Obviously everyone else thinks this is a good idea. Latest to convert is the Evening Standard, who yesterday announced that their awards (to be announced "at a star-studded gala dinner" on 20 November) will include a Best Night Out award to be voted for online by Standard readers.
The Standard, though, has itself decided the twelve nominations, and has further complicated matters by including this year's One Man, Two Guvnors, which will surely feature in several other categories; if it doesn't win Best Comedy, I'm a Dutchman, said prominent theatre critic Michael van den Covenee.
Otherwise, the Best Night Out list comprises the usual suspects -- Les Miserables, Wicked and Chicago -- with straight play hits Jerusalem and The Pitmen Painters, plus Shrek and The Railway Children and -- very strangely -- Batman Live and Office Party.

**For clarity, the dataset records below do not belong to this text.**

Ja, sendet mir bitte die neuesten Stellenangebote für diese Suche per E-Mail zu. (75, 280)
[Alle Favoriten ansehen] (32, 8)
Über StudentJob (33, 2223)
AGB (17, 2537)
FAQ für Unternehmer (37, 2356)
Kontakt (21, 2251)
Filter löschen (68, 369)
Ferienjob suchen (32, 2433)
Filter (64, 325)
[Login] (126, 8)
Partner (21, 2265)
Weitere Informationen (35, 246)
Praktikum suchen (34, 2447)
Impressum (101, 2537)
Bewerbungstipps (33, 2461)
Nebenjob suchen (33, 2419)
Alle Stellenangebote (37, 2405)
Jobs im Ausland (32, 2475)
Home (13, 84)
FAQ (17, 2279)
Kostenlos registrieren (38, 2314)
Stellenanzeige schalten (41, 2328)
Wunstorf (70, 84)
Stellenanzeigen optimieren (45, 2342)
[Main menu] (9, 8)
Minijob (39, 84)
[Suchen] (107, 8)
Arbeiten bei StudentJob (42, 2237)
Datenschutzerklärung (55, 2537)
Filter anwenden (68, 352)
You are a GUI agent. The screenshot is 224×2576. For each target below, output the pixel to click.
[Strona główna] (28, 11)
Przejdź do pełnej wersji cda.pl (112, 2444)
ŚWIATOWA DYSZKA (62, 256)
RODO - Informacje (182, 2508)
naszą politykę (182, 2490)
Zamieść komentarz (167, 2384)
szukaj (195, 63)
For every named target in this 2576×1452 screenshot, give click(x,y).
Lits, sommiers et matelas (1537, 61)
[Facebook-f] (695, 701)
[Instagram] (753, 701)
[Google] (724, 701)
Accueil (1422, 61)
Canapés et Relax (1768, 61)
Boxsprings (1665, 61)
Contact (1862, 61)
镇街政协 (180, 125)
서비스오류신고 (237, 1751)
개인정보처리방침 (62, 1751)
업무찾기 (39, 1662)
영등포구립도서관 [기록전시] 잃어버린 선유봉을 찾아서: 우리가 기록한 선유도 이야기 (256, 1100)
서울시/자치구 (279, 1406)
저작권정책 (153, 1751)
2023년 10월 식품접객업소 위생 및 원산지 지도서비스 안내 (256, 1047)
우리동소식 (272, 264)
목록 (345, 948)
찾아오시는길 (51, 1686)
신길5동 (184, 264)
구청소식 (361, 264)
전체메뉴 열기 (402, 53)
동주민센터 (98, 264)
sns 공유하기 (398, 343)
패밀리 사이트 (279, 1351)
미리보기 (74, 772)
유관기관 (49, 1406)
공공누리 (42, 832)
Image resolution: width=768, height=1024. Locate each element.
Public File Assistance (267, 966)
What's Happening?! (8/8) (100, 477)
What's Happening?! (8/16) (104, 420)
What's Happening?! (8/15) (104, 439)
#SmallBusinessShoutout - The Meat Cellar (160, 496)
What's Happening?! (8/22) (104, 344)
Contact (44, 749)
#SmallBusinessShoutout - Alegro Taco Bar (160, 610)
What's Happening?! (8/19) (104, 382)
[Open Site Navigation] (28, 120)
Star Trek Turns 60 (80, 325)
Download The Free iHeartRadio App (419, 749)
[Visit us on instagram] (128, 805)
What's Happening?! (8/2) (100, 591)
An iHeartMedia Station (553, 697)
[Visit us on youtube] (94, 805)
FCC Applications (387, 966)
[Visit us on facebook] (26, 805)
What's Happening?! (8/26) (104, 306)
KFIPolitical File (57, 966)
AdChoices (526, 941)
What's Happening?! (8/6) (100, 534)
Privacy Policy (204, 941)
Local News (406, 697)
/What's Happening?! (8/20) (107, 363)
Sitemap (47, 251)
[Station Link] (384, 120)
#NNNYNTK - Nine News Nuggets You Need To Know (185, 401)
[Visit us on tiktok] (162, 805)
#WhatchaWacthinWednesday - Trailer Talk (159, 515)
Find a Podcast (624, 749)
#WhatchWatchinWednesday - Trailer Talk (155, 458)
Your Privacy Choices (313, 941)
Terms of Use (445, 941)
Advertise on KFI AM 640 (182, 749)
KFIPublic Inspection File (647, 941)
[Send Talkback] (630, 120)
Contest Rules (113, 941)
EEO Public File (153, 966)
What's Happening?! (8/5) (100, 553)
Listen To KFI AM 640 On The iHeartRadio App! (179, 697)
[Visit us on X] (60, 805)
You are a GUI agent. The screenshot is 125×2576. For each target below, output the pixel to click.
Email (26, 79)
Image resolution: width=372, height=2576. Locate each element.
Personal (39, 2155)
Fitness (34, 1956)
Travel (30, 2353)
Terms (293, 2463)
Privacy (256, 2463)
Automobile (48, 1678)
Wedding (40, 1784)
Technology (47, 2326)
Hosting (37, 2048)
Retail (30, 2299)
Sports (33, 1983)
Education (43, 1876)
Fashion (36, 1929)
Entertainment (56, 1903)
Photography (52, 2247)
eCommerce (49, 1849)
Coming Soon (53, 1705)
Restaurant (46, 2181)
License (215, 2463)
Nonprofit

The inclusion of Crazy For You is an extension of the Standard's conservatism when it comes to musical theatre and a chance to garland another crowd-pleaser at the expense of honouring more adventurous new musical comedy work in Betty Blue Eyes and Lend Me A Tenor. Matilda's certain to be Best Musical.
As I've said before, the Standard is missing a trick here. Instead of following us at Whatsonstage.com, with long lists and expanding categories, and now the popular vote, they should cling to what is, or at least was, special about the Standard awards: their authoritative arbitrariness. That's what once gave the Standard awards prestige and glamour.
Now it's all a terrible muddle, and all decided far too early in the year, with a slew of November/December openings -- Michael Sheen's Hamlet, Juno and the Paycock at the National, The Lion in Winter, Neil LaBute at the Almeida, Lenny Henry in The Comedy of Errors, Eddie Redmayne's Richard II, The Ladykillers and Joe Penhall's new play at the Royal Court -- presumably not making the cut.
When it comes to the next round of film awards, I'll be very surprised if Tinker Tailor Soldier Spy doesn't clean up. It's a wonderfully sustained atmospheric rendition of John Le Carre's novel, with one or two tweaks, and a brilliant blank performance by Gary Oldman at its slow beating heart.
You realise, watching the film, that we have an entirely new generation of middle-aged character actors in our movies now. Not Just Colin Firth, who's superb as one of the "Circle" of intelligence agents, but also Ciaran Hinds, Toby Jones, Simon McBurney and Mark Strong; all of them, of course, graduates of our ever frutiful theatre culture. And Tom Hardy is outstanding as a low level agent who gets too caught up in a personal affair.
Kathy Burke plays the retired office stalwart whom Beryl Reid played in the Alec Guinness television version, and makes something quite different of the role, though I'm not sure the line about being seriously underserviced in the sexual pleasure department is strictly appropriate, or in period. Great to see Linda Marlowe, too, in a tiny role towards the end, dogs yapping at her heels in an espionage "safe house" near the Oval.
I saw the film at my new local refurbished Swiss Cottage Odeon, starting with the bland aperitif of Woody Allen's hugely disappointing Midnight In Paris, in which Tom Hiddlestone plays an incongruously pleasant Scott Fitzgerald.
The film's a tourist's love letter to Paris in which Owen Wilson, struggling on the brink of a boring marriage to his American fiancee, and trying to write a novel, is whisked back first to Paris in the 1920s (only Adrien Brody's Salvador Dali makes these scenes less than utterly excruciating) and then to the Moulin Rouge in La Belle Epoque: hello Degas, hi there little man Lautrec...
The conclusion is that a previous era was always preferable to the present one, so we must learn to make do, and if that means leaving America to live in Europe, so be it. I thought Woody Allen had revived his career a little with Vicky Cristina Barcelona, but this is just sad sap hooey, written and directed without energy or wit, ploughing at every turn straight into self-pitying sentimentality.
And who the hell is Owen Wilson? He's even less of a Woody clone than was Kenneth Branagh. And as for Michael Sheen as a pompous intellectual: he does a sort of speaking clock guide to Versailles as if programmed by a dumb tourist guide; speaking of which, up pops Carla Bruni as just such a character, straining not to form any facial expressions that might spoil her Botox.
Anyway, point is, they've done up my Odeon in five new cinemas, one of them an Imax, two of them "premiere," with a swanky new bar and toilets. Midnight in Paris was in a "premiere" small venue and all ticket prices £12.50, which is ridiculous. This is one way of making audiences for Woody Allen films, already dwindling, even smaller.